● **任务说明**
• 1. 根据原文，每个挤奶点每天最多能“处理”多少头牛？
• 2. 把原文中从“Each milking point”开始、一直到“K, C, and M.”为止的全部文字照原样重新录入一遍。

*** 原文

Each milking point can "process" at most M (1 <= M <= 15) cows each day.
Write a program to find an assignment for each cow to some milking machine so that the distance the furthest-walking cow travels is minimized (and, of course, the milking machines are not overutilized). At least one legal assignment is possible for all input data sets. Cows can traverse several paths on the way to their milking machine.
Input
* Line 1: A single line with three space-separated integers: K, C, and M.

******
*** 记录数据

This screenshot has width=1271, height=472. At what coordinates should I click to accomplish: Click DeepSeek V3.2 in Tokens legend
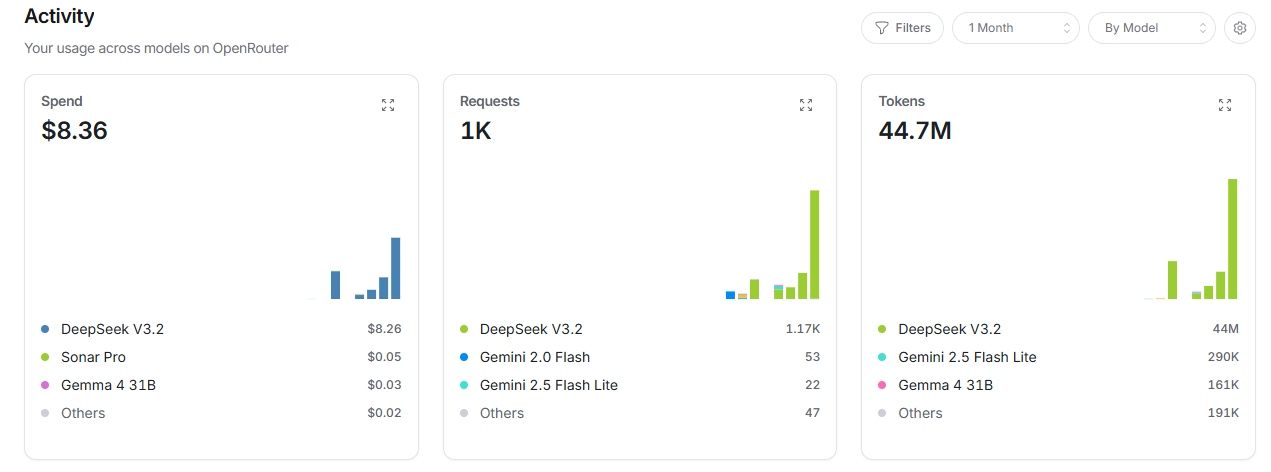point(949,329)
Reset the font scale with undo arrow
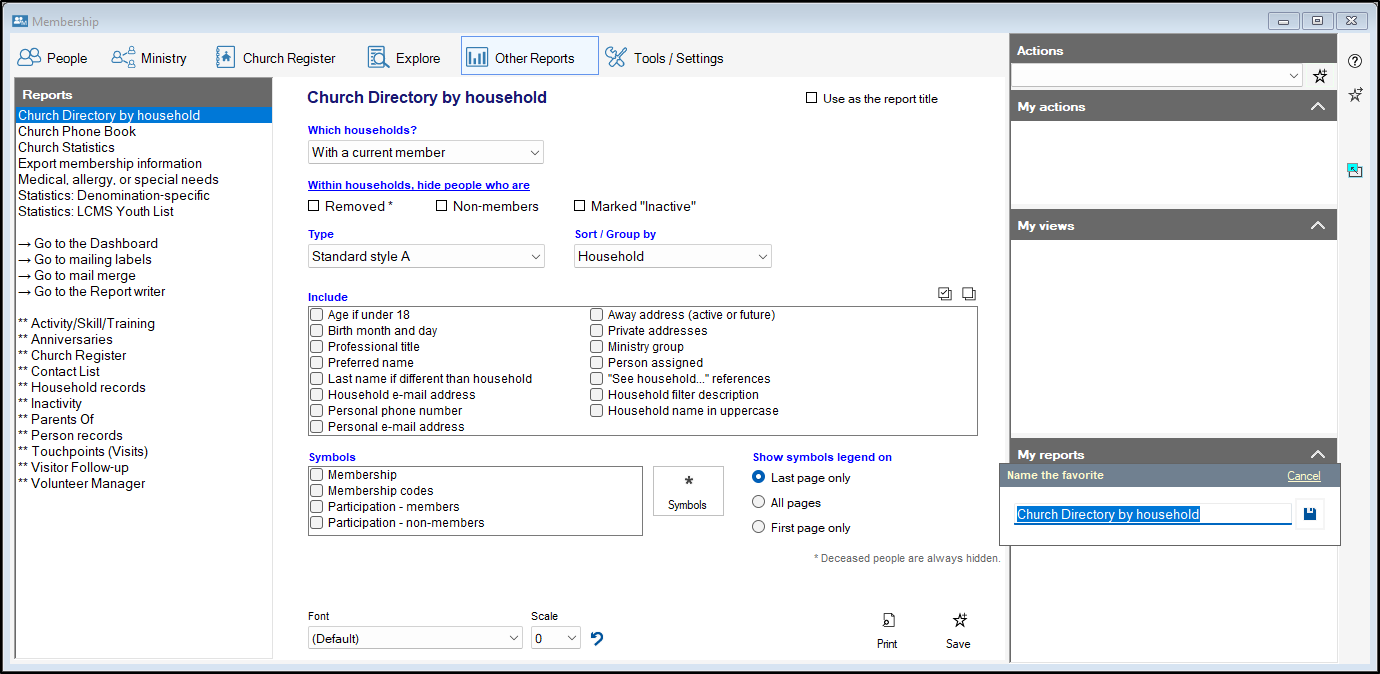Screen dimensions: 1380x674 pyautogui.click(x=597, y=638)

******

● **各题答案**
• 1. 最多 M 头（1 <= M <= 15）。

• 2.
Each milking point can "process" at most M (1 <= M <= 15) cows each day.
Write a program to find an assignment for each cow to some milking machine so that the distance the furthest-walking cow travels is minimized (and, of course, the milking machines are not overutilized). At least one legal assignment is possible for all input data sets. Cows can traverse several paths on the way to their milking machine.
Input
* Line 1: A single line with three space-separated integers: K, C, and M.